Write out in full, word for word, the passage below about the doctor's appointment.

**Extract to read**
* * * * *

Anyway, I arrived for my appointment and was weighed and ushered into the cheerful examination room that overlooked the tree-lined parking lot. I felt better already. Doctor McCute would diagnose whatever was causing me to be all bloaty, and prescribe something or send me to get tests…or whatever, to solve my list of problems. I sat there on the table, swinging my legs and watching a storm begin to drift in from the coast. The doc arrived, greeted me warmly (and cute-ly), looked over my chart and asked for my rundown of what had happened. After I finished the dramatization, he leaned back in his chair and gave me a warm, yet concerned smile. Like in movies….when they tell someone they have six months to live, or that they have a rare disease that doesn’t even have a telethon yet.

My heart skipped a beat and I braced myself.

“Kim, you have two choices.” Dr. McCute said, flipping a page on the chart forward to note some detail and then directing his eyes back to me. “Either lose weight, a lot of weight, now…or start saving for a wheelchair and some very expensive and painful surgeries that will only extend the time you have between now and an early death.”

Bam. Just like that. I wasn’t dying of some rare, exotic disease. Nothing strange or newsworthy at all. I was simply eating myself to death. Granted, this is why I like Dr. McCute. He’s a straight shooter. And he had mentioned my escalating weight before…but not like this. It had been about a year (maybe more…as I hate going to the doctor, and only did so when I was REALLY sick) since I had last seen him.

* * * * *

**Material supplied**
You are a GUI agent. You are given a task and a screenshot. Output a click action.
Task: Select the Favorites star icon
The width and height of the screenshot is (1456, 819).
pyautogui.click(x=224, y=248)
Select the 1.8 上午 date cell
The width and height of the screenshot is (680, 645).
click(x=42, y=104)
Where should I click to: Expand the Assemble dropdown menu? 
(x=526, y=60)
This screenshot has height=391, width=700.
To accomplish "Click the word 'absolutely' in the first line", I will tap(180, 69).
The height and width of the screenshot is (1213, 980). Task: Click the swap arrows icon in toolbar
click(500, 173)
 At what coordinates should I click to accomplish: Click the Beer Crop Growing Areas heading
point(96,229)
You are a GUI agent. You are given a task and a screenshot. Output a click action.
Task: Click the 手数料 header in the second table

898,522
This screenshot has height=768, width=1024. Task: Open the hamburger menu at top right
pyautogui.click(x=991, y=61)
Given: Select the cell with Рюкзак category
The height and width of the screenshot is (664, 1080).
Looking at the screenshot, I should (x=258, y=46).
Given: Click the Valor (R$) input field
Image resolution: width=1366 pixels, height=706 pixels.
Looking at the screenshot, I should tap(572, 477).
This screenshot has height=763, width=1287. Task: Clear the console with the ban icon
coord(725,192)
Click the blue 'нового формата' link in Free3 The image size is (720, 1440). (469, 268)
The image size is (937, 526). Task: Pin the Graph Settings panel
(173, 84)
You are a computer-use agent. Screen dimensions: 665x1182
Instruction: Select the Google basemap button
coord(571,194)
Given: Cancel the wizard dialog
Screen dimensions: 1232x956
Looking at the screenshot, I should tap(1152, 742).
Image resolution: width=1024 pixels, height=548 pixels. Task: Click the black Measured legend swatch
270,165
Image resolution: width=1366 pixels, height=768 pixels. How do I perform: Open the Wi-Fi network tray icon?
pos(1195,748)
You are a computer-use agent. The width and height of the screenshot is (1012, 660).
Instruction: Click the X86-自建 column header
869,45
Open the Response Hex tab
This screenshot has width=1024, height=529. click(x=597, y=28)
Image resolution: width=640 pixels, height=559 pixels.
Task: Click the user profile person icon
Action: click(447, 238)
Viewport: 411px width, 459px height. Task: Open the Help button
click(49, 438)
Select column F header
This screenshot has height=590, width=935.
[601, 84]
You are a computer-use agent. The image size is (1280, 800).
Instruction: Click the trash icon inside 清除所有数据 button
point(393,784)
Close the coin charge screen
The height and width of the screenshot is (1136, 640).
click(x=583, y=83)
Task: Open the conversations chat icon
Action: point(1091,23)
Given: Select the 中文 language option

* * * * *

**Response**
Anyway, I arrived for my appointment and was weighed and ushered into the cheerful examination room that overlooked the tree-lined parking lot. I felt better already. Doctor McCute would diagnose whatever was causing me to be all bloaty, and prescribe something or send me to get tests…or whatever, to solve my list of problems. I sat there on the table, swinging my legs and watching a storm begin to drift in from the coast. The doc arrived, greeted me warmly (and cute-ly), looked over my chart and asked for my rundown of what had happened. After I finished the dramatization, he leaned back in his chair and gave me a warm, yet concerned smile. Like in movies….when they tell someone they have six months to live, or that they have a rare disease that doesn’t even have a telethon yet.

My heart skipped a beat and I braced myself.

“Kim, you have two choices.” Dr. McCute said, flipping a page on the chart forward to note some detail and then directing his eyes back to me. “Either lose weight, a lot of weight, now…or start saving for a wheelchair and some very expensive and painful surgeries that will only extend the time you have between now and an early death.”

Bam. Just like that. I wasn’t dying of some rare, exotic disease. Nothing strange or newsworthy at all. I was simply eating myself to death. Granted, this is why I like Dr. McCute. He’s a straight shooter. And he had mentioned my escalating weight before…but not like this. It had been about a year (maybe more…as I hate going to the doctor, and only did so when I was REALLY sick) since I had last seen him.